While some unions supported the November strike in Oakland, many of the conservative union leaderships did not. Instead of initiating and mobilizing for it, a few union leaders encouraged their members to take a sick day so they could participate. A true citywide general strike could’ve made a historic impact on events and inspired tens of millions to get organized and fight back through the unions.

However, on November 15 a network of mayors, led by Bloomberg, coordinated an assault on encampments across the country which the movement never bounced back from. This followed massive surveillance coordinated by the FBI, involving local police and the Department of Homeland Security. Released documents show that Occupy activists were being treated as a “domestic terrorism” threat.

Recalled to life

Occupy had a major impact on U.S. society. Primarily, it gave an expression to the growing anger against massive inequality, the erosion of workers rights and against the banks who caused the Great Recession and the politicians who bailed them out. It proved to tens of millions of Americans that they were not alone in wanting to fight back against austerity and foreclosures. It was the beginning of a more generalized opposition to neoliberalism.

The movement inspired housing activists to actively fight home foreclosures; students to fight tuition hikes; educators and parents to fight the corporate “education reform” agenda of cuts and privatization. 
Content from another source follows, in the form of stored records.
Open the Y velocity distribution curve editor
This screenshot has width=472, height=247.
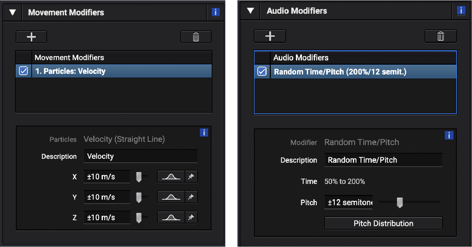point(171,197)
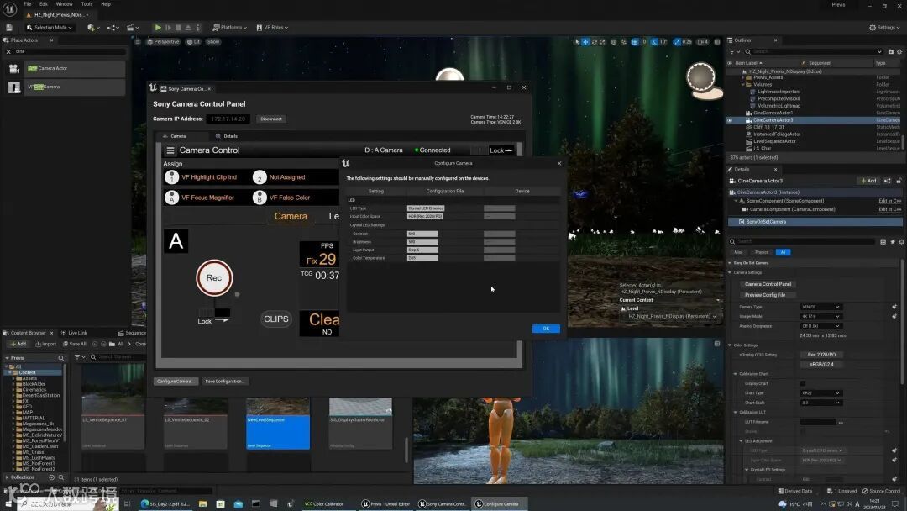Click the Rec record button

pos(214,278)
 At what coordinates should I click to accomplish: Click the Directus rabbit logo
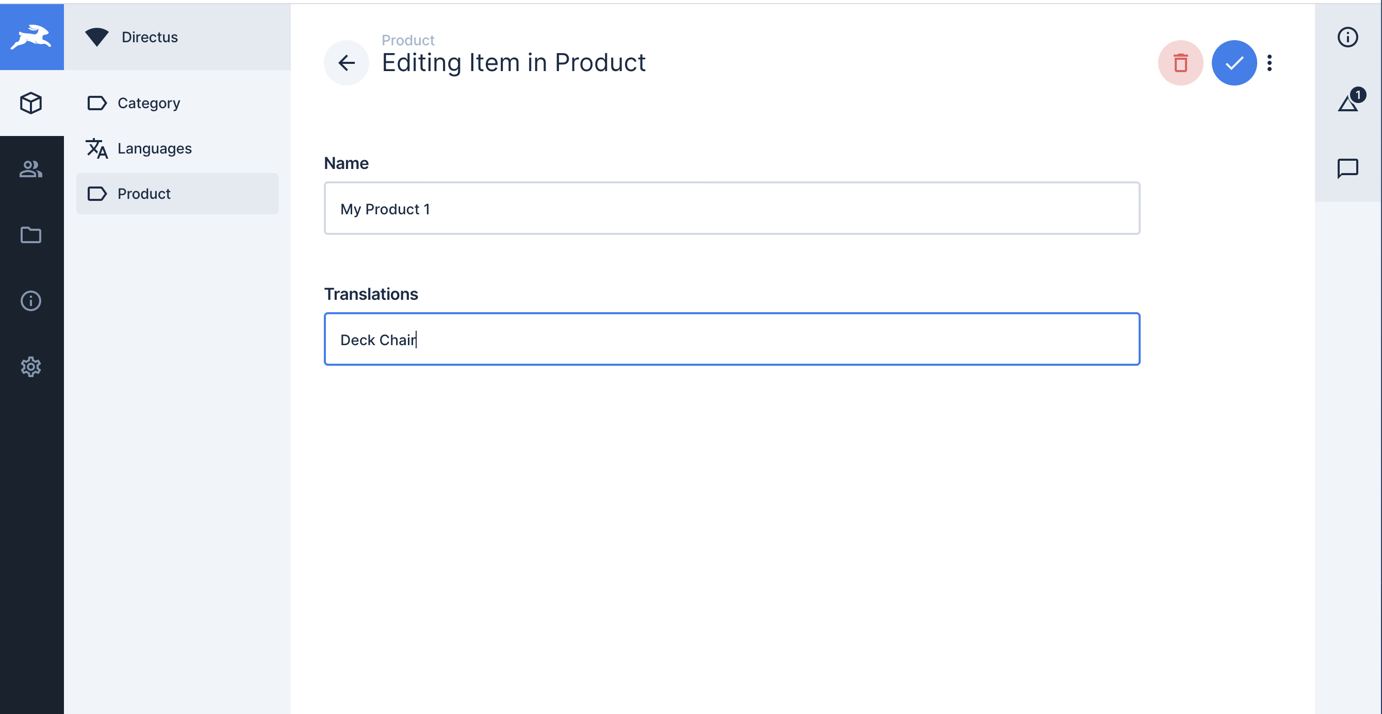pyautogui.click(x=32, y=36)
Far-sighted capitalist politicians saw the potential to ride on the “Occupy wave.” Mayoral candidate Bill deBlasio centered his 2013 campaign around the slogan of “Tale of Two Cities.” Socialist Alternative pointed to the need to bring the challenge to corporate power onto the political field and called on the movement to run 200 independent candidates throughout the country in 2012. Socialist Alternative showed the way by running Kshama Sawant, a leading activist in Occupy Seattle, for the Washington state legislature in 2012 and received a historic vote for an openly independent Socialist. Using the momentum of the campaign, we ran Kshama again the following year, winning a seat on the Seattle City Council and going on to build a movement to win the first $15 minimum wage in a major city in 2014. This was the first major national electoral breakthrough for socialists and showed that the left could win outside the Democratic Party.

In 2011 and 2012, leading Occupy activists, influenced by anarchist ideas, opposed standing in elections. In one sense this prevented the movement being straightforwardly co-opted by the Democrats. But it was a huge missed opportunity to strike a blow for pro-working class politics. However in 2016, many of the main organizers swarmed to Bernie Sanders’ presidential campaign which gave a political expression to the anger at inequality, austerity and neoliberalism generally. In reality, Occupy had helped lay the basis for Bernie’s two campaigns. Tragically, Sanders allowed this huge political upsurge to remain trapped inside the corporate Democratic Party.

In the ten years after Occupy, we’ve seen the emergence of Black Lives Matter as a mass movement, the MeToo wave and the redevelopment of labor struggle beginning with the Red State teachers’ revolt of 2018. The socialist movement has grown to its highest level since the 70s. Both Socialist Alternative and the Democratic Socialists of America experienced historic growth. Dozens of “democratic socialists” have been elected though almost all operate within the framework of the Democrats.

In Seattle, Kshama Sawant and Black Lives Matter are under the fiercest attack yet as the ruling class with the right-wing attempting to undemocratically remove Kshama from the City Council. Many of those radicalized a decade ago by Occupy are now playing a leading role in struggles.

We should give a special respect to the legacy of the Occupy movement, learn from its mistakes, and draw out the key lessons. For the coming period, an independent political organization for the working class is needed more than ever, where democratic discussions and decision-making takes place throughout the country on a regular basis, where campaigns are organized, where we defend our own and fight for a better future, for a democratic socialist society run by the billions, not the billionaires.